Efficacy of chemoimmunotherapy with cyclophosphamide, interleukin-2 and lymphokine activated killer cells in an intraperitoneal murine tumour model

We have previously reported on the efficacy of intraperitoneal (i.p.) immunotherapy with interleukin-2 (IL-2) and adoptively transferred lymphokine activated killer (LAK) cells in an i.p. murine tumour model. Because of a dose-limiting toxicity associated with IL-2, cures are seldom observed. The development of treatment strategies that combine components that augment or synergise with the antitumour activity of IL-2 is crucial for the successful use of IL-2 in a clinical setting. Because of the known toxicity of high-dose IL-2 or high dose cyclophosphamide (CY) treatment, the goal of our experiments was to investigate the efficacy of chemoimmunotherapy with low or moderate doses of cyclophosphamide (CY) in combination with low or moderate doses of IL-2 with or without adoptively transferred LAK cells.

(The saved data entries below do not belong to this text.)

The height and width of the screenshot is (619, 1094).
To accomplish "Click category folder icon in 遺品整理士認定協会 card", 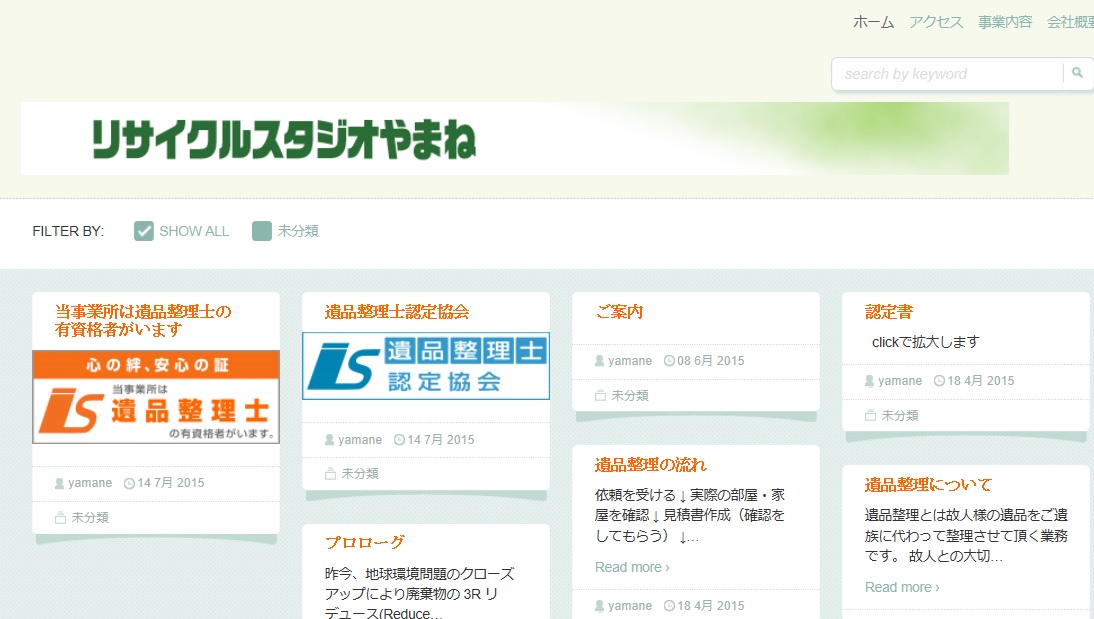I will pos(331,474).
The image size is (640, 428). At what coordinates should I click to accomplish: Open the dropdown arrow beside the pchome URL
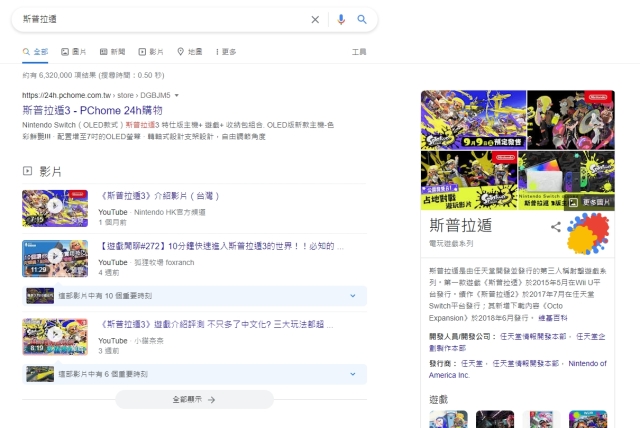point(177,96)
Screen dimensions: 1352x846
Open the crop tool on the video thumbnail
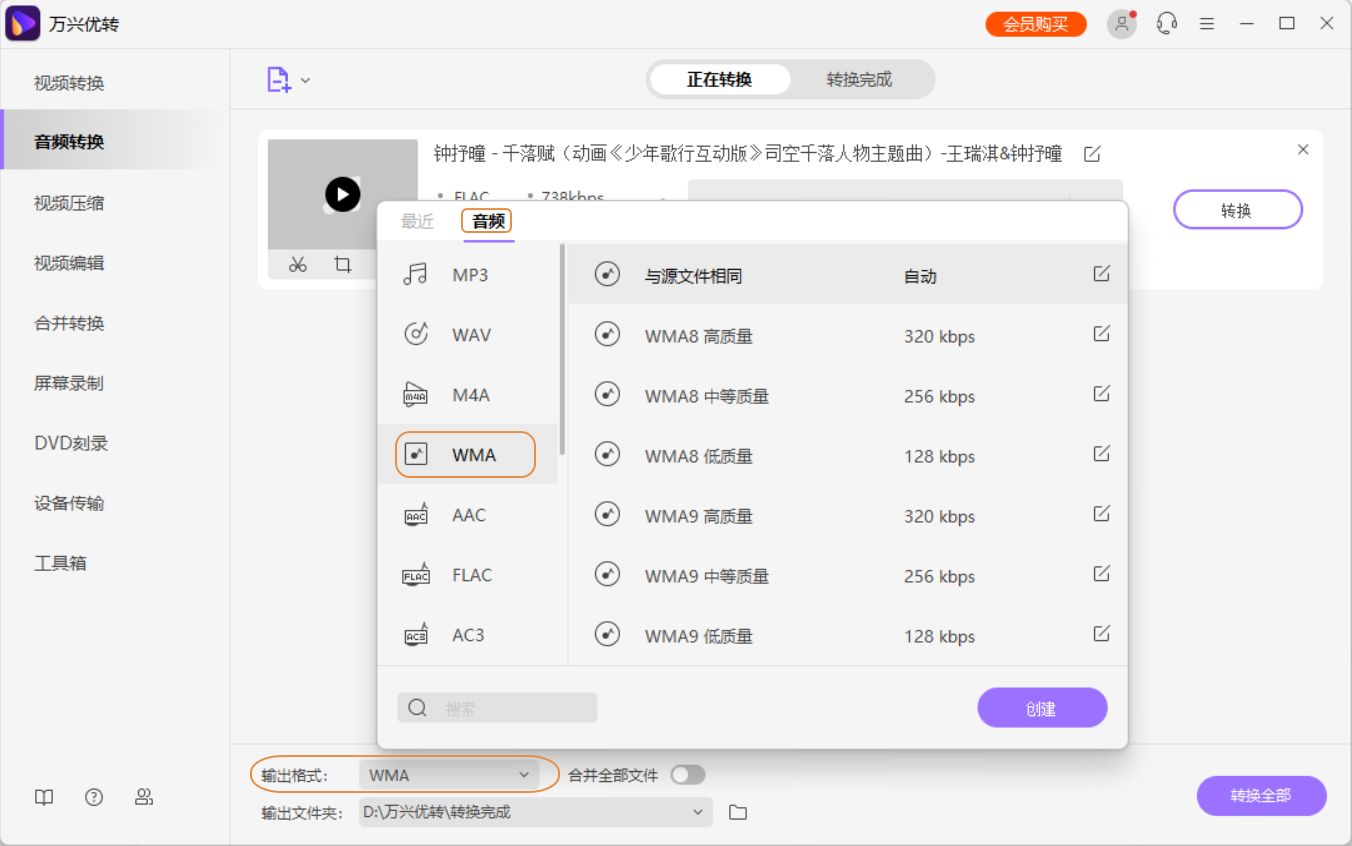(x=343, y=264)
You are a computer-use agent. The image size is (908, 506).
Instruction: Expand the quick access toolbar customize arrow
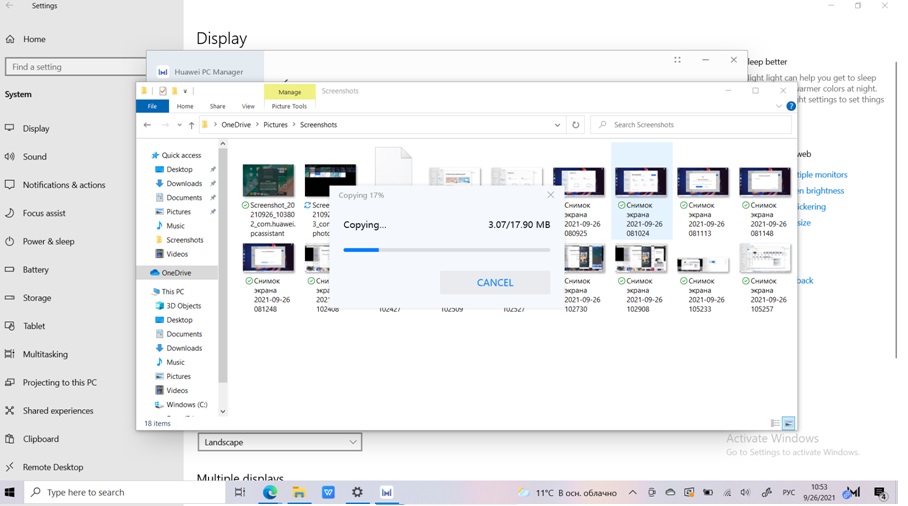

Assessment of i.p. tumour growth 14 days after tumour inoculation, using the peritoneal cancer index (PCI) scoring system, demonstrated that combination treatment of established (day 3) i.p. tumour was clearly superior to single modality treatment. The effect was further enhanced by a second dose of CY at the end of a course of IL-2. Combination treatment led to a significant survival benefit. About 25% of the mice were cured, even when the dose of tumour cells at inoculation was increased. These experiments demonstrate the efficacy of combined treatment with IL-2, LAK cells and CY. Further research should be directed at the design of treatment schedules based on repetitive courses of chemoimmunotherapy associated with little toxicity.